Ларс Бергенхем протрусил на кухню, сварил кофе, поднял жалюзи и выглянул в окно. Деревья оказались завернуты в несколько слоев изморози. Пока он стоял у окна, туманная дымка рассеивалась и цвета обретали обычную силу. Ему пришло в голову, что цвета уходили переночевать, а теперь возвращаются и один за другим проскальзывают на свои привычные места. Куст, бесцветный до прозрачности, потемнел сразу, как часы показали восемь, позади из снега вырос едва видный ранее деревянный забор, а его машина обрела очертания и блеснула под брызгами солнца из-под снежного капюшона.
Сегодня он работал в вечернюю смену. Мартина еще спала. Ему почему-то не сиделось на месте, как будто кто-то нашептывал что-то в груди. Он залпом выпил кофе, поставил чашку в посудомойку и пошел в ванную. Умылся, почистил зубы, потрогал языком обломленный край зуба – при полоскании побаливает от горячего.
Стараясь не шуметь, Ларс Бергенхем вернулся в спальню и выбрал из шкафа одежду, складывая ее на стул у двери. Мартина заворочалась в полусне, одеяло сползло и обнажило бедро, теплый холмик живого посреди белого пейзажа постели. Он подкрался и тихонько провел по коже пальцами, а потом губами. Она вздохнула не просыпаясь.
Он оделся: свитер потолще, ботинки потеплее, кожаная куртка, шапка, перчатки. Дверь открылась с трудом, снаружи припирал свежий снег.
Пришлось взять лопату, разрубить наст, лежавший, как крышка, на мягком снеге, проложить дорогу к машине. «Летом надо обязательно положить навес, – думал он. – Если, конечно, удастся найти недорогие доски».
Он смахнул с машины снег и попытался ее открыть, чтобы достать скребок, но ключ не влезал даже на миллиметр. Он тупо стоял и смотрел на пузырек с маслом для замка, лежавший в кармане пассажирской двери. Как глупо, подумал он.
Бергенхем попробовал всунуть ключ в другие двери и в багажник, но ничего не вышло. Тогда он пошел в сарай, откопал проволоку, просунул ее между дверью и стойкой и через десять секунд был внутри. Оставив ключ на крыше, он залил масло во все замки, попробовал открыть – результат был налицо. Он засунул пузырек в карман, взял скребок и стал аккуратно счищать лед со стекол. Когда все было готово, он почувствовал удовлетворение, как будто умыл, побрил, причесал автомобиль перед выездом в люди.
Мотор кашлянул, Ларс врубил обогреватель на полную мощность, нажал на кнопку радио, и в салон ворвался Фил Коллинз. Дорога шла вдоль канала. Вскоре ему надоело, и он поставил кассету группы «Р.Е.М.», лежавшую у него в бардачке уже лет пять. Тогда, сразу после выхода, диск «Автоматика для народа» занял второе место в британских чартах, он хорошо это помнил, потому что как раз той зимой, в 1992-м, у него был последний семестр в полицейской школе и часть его они проучились в Лондоне. Он был счастлив и пьян в пабе «Ковент-Гардена» и проснулся в постели с веселой девчонкой у нее дома в Камдене, но как он туда попал, вспомнить не удалось.
Автоматика для людей.
«Я автоматически встаю на сторону людей, потому что это моя работа», – говорил он тогда в пабе, и она улыбалась ему и флиртовала до самой постели.
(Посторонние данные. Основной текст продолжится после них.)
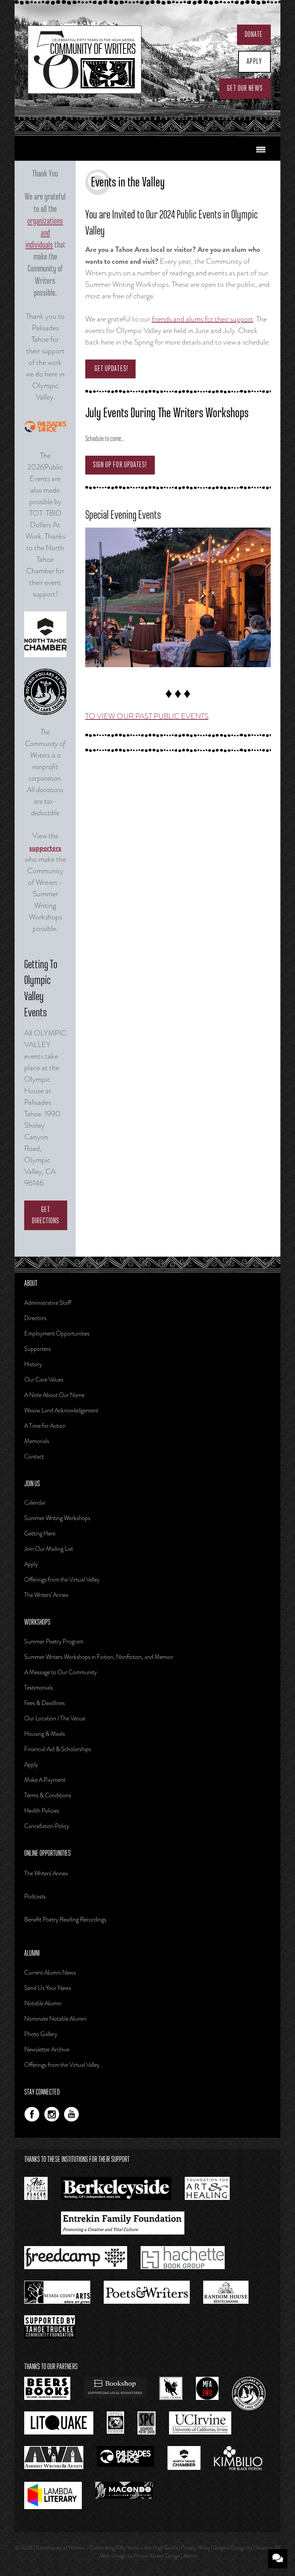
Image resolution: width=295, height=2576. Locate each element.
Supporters (37, 1348)
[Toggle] (260, 149)
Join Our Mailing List (48, 1548)
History (33, 1364)
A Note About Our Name (54, 1394)
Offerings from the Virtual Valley (61, 1579)
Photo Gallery (40, 2034)
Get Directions (46, 1215)
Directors (35, 1318)
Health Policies (41, 1810)
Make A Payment (44, 1779)
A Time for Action (45, 1425)
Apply (254, 61)
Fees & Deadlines (44, 1702)
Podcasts (35, 1896)
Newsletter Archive (46, 2049)
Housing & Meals (44, 1733)
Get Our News (245, 88)
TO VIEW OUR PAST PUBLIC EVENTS (147, 716)
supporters (45, 847)
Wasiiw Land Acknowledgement (61, 1410)
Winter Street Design (156, 2555)
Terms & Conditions (47, 1795)
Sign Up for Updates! (120, 465)
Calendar (35, 1502)
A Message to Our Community (60, 1672)
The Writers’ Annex (46, 1594)
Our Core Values (43, 1379)
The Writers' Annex (46, 1873)
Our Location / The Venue (54, 1718)
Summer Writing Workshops (57, 1518)
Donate (254, 34)
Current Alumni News (50, 1972)
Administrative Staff (47, 1302)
Весной он встретился с Мартиной.
Он ехал в южном направлении, через километр поле уступило место урбанистическим пейзажам. Справа дымилась труба завода «Вольво», впереди громоздился мост, нависая с небосклона, цистерны с нефтью блестели и резали глаза.
На шоссе медленно двигалась вторая волна часа пик – конторские служащие ехали в центр города.
Въехав на середину моста, он бросил взгляд направо, на фиолетовую линию горизонта, – в разное время года она выглядела по-иному. Зимой горизонт большей частью был закрыт от взоров, как будто посреди моря выросла стена. Но таким утром, как сегодня, синева расступалась и светлела вдали. Город снова открыт.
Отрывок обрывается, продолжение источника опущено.